Ford grounds this argument in fresh research in a number of areas of nineteenth-century cultural history, especially analyzing Protestant-Catholic relations, the work of autonomous African American churches before the Civil War, and the role of sentimental literature in forging antislavery perspectives. Historians are closely attuned to the ways in which each of these categories was marked by conflict. Ford does discuss the general hostility that white Protestants directed toward religious and racial minorities in the region. A series of laws on the books ensured the rights of slaveholders in Kentucky and codified antiblack prejudice in Ohio. Infamously, these two states gave rise to well-known episodes of nativist and racist violence—including riots against Catholics in Louisville (1855) and against Catholics (1853, 1855) and African Americans (1829, 1836, 1841) in Cincinnati. [End Page 476]
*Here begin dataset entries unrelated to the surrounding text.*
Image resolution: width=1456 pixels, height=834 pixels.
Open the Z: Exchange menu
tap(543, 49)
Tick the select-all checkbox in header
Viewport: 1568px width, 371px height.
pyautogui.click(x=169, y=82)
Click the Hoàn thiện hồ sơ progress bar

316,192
Yet, as Ford shows, these better-known antagonisms pull our gaze from profound points of commonality that also emerged. Despite the religious contest for the soul of the West that began in the 1820s, Protestants and Catholics drew much from each other. Catholics came to adopt vernacular preaching and an emphasis on emotion and piety in religious experience characteristic of evangelical Protestants. Protestants, in turn, drew inspiration from Catholic physical space and sought beauty in their own houses of worship; once-spartan Protestant churches gave way to an increasing number of Gothic structures by the 1840s. The parallels in religious expression were most pronounced in devotional culture, where Catholics and Protestants alike "valorized human feelings as the means to knowledge of God" (84–85). In short, these antagonistic Christian faiths recognized certain advantages in each other's religious approaches and appropriated them. In so doing, Ford contends, believers from both traditions "produced a strikingly similar spiritual economy" that, if not free from hostility, shaped the possibility of a pluralistic religious landscape (85).
African American believers similarly worked the religious culture of Cincinnati and Louisville to their advantage. In spite of the ever-present threat of violence—and the threat of sale for enslaved Louisvillians—a small but significant class of free black professional workers cultivated resources to expand the possibilities for African Americans in the region. Barbers and hairdressers in particular became the bedrock of an emerging black middle class in both cities, and their modest wealth funded a network of autonomous churches and schools before the Civil War. These institutions would become central in the struggle to end slavery and build a multiracial republic. Because their financial resources came from jobs that required close contact with whites, blacks were adept at understanding how to make their claims to white power brokers. Churches and religious leaders that led the way in demonstrating black "enlightenment" and respectability ultimately influenced Louisville's white emancipationist movement and Cincinnati's rising cohort of abolitionists by the early 1850s.
In both cities, African American believers rejected white supremacy, which came in proslavery assertions that called for white oversight and control of black religious practice, or colonizationist propositions that claimed an end to slavery must come with black removal. Black believers underscored their points by wresting their own churches from white...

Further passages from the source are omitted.